A pejotização se tornou uma epidemia silenciosa nos hospitais, transformando profissionais essenciais em prestadores desprotegidos e fragilizando o próprio sistema de saúde.
Nos últimos anos, o setor da saúde passou a conviver com uma prática que ameaça não apenas os direitos trabalhistas, mas também a própria qualidade do atendimento médico: a pejotização.
Sob o argumento de “modernizar” as relações de trabalho, hospitais públicos e privados têm contratado médicos, enfermeiros e outros profissionais como pessoas jurídicas, evitando encargos e obrigações previstas na Consolidação das Leis do Trabalho (CLT).
Na aparência, trata-se de uma relação entre empresas. Mas, na realidade, esses profissionais continuam submetidos a rotinas fixas, plantões obrigatórios, ordens hierárquicas e pagamento regular por horas trabalhadas — características típicas do vínculo de emprego formal.
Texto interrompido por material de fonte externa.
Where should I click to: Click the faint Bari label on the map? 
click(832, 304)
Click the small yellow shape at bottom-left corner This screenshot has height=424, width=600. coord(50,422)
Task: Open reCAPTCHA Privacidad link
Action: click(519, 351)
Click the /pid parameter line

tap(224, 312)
“Quando o trabalhador aceita ser contratado por essa via, ele é induzido a abrir mão de direitos irrenunciáveis, como décimo terceiro salário, férias acrescidas do 1/3 constitucional, FGTS e seguro-desemprego”, destacou um representante do Ministério Público do Trabalho (MPT).
A pejotização no setor da saúde cria uma distorção perigosa: quem dedica a vida a cuidar dos outros passa a trabalhar sem as garantias mínimas para cuidar de si mesmo.
Essa lógica, além de injusta, contribui para o adoecimento físico e emocional de profissionais que já vivem sob alta pressão. Sem férias remuneradas, sem estabilidade e sem segurança previdenciária, muitos enfrentam jornadas extenuantes e um cotidiano de insegurança.
A pejotização viola dispositivos expressos da Consolidação das Leis do Trabalho (CLT) e princípios constitucionais de proteção ao trabalhador.
O artigo 3º da CLT define como empregado “toda pessoa física que presta serviços de natureza não eventual, sob dependência e mediante salário”, o que se aplica claramente aos profissionais de saúde quando há subordinação e habitualidade.
O artigo 9º da CLT declara nulos os atos que visem fraudar ou impedir a aplicação da legislação trabalhista — exatamente o que ocorre quando hospitais disfarçam relações de emprego sob contratos empresariais.
Já a Constituição Federal, no artigo 7º, estabelece direitos sociais mínimos e irrenunciáveis, como férias, 13º salário, FGTS e licença remunerada.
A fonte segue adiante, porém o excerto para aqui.